Après l’assassinat d’Antoine Sollacaro, retour sur l’Etat confronté à une violence endémique en Corse.

« On se demande bien pourquoi il y a tant de policiers en Corse ». Ces mots, prononcés hier sur les lieux du crime par l’épouse de maitre Antoine Sollacaro, résument à eux seuls plus de trente années d’impuissance de l’Etat. La guerre entre familles nationalistes, avec pour point d’orgue l’assassinat du préfet Claude Erignac le 6 février 1998, a cédé la place à des règlements de comptes de type maffieux. La gauche, méfiante à l’égard de l’île, n’a pas oublié l’affaire Bonnet dite « des paillotes ». Et le processus de Matignon initié par Lionel Jospin n’a rien réglé. Nicolas Sarkozy, venu près d’une trentaine de fois dans l’île, n’aura pas réussi lui non plus à endiguer une violence qui s’est même aggravée sous sa présidence. Ce que le candidat François Hollande avait dénoncé le 24 mars dernier, lors d’un discours devant la mairie d’Ajaccio.

Son François Hollande.

L’élection de François Hollande n’a - elle aussi - rien changé. « On va faire quelque chose », a pourtant promis le chef de l’Etat il y a deux mois à Dominique Bucchini, le président communiste de l’Assemblée de Corse, lors d’une rencontre à l’Elysée. Résultat : les assassinats se sont poursuivis à un rythme constant depuis le 6 mai, portant leur total à quinze, et une dizaine de tentatives, pour cette année 2012. Peu de ces affaires sont élucidées, malgré une forte présence policière, ce qui choque la population.

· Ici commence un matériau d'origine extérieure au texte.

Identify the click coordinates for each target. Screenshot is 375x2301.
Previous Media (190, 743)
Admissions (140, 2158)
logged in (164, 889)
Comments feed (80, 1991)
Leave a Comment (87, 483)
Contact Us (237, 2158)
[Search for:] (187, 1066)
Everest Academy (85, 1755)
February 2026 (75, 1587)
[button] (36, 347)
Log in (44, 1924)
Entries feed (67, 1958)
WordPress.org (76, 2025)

Paul Giaccobi a interpellé Manuel Valls sur la question ?

Le député radical de gauche et président du Conseil exécutif de Corse, a demandé au ministre de l’intérieur, le 2 octobre dernier à l’Assemblée nationale, de venir sur place en Corse, comme il l’a fait à Marseille. Et a réclamé le rétablissement d’un préfet de police, afin de coordonner les forces de l’ordre. « Le dispositif proposé à Marseille ne peut pas être transposé en Corse », lui a répondu un Manuel Valls en panne de solution précise. La madame Corse de la place Beauvau, partie en 2011, n’a jamais été remplacée. Le ministre de l’intérieur a promis sa venue prochaine dans l’île avec la garde des sceaux Christiane Taubira. Les évènements les ont rattrapés. Voire dépassés. Un avocat a été assassiné. La robe ne protège plus en Corse. Ce drame souligne l’impuissance et la peur des politiques face à une situation qui les dépasse.